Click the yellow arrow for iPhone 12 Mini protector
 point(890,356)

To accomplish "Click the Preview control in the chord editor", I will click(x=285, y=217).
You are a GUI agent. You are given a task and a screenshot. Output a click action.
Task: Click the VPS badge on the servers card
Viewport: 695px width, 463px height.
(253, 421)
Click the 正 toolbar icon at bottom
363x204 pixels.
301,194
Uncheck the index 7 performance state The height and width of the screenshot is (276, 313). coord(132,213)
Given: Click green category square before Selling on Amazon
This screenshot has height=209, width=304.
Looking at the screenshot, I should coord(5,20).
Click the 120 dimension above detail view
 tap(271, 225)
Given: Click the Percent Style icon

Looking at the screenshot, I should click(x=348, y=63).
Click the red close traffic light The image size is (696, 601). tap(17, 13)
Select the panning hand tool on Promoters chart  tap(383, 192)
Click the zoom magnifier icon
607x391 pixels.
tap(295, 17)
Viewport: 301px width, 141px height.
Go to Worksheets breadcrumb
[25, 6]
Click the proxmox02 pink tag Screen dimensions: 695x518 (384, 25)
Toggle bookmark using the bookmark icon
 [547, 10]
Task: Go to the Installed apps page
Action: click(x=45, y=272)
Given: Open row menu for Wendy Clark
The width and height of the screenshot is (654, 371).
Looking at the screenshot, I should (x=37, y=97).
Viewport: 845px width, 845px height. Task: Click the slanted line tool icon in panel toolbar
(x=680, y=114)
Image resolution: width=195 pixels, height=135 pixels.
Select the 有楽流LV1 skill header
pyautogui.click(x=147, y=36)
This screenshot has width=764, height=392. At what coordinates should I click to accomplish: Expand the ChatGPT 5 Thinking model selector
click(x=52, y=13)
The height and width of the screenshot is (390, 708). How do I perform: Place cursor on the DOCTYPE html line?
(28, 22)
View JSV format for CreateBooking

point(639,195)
________________________
■ Short exercise ■
Can you give the records from the line with "Click the 120 dimension above detail view" to the line with "Click the proxmox02" again, with "pink tag" replaced by "pink label" and nothing else changed?

■ The solution ■
Click the 120 dimension above detail view
 tap(271, 225)
Given: Click the Percent Style icon

Looking at the screenshot, I should click(x=348, y=63).
Click the red close traffic light The image size is (696, 601). tap(17, 13)
Select the panning hand tool on Promoters chart  tap(383, 192)
Click the zoom magnifier icon
607x391 pixels.
tap(295, 17)
Viewport: 301px width, 141px height.
Go to Worksheets breadcrumb
[25, 6]
Click the proxmox02 pink label Screen dimensions: 695x518 (384, 25)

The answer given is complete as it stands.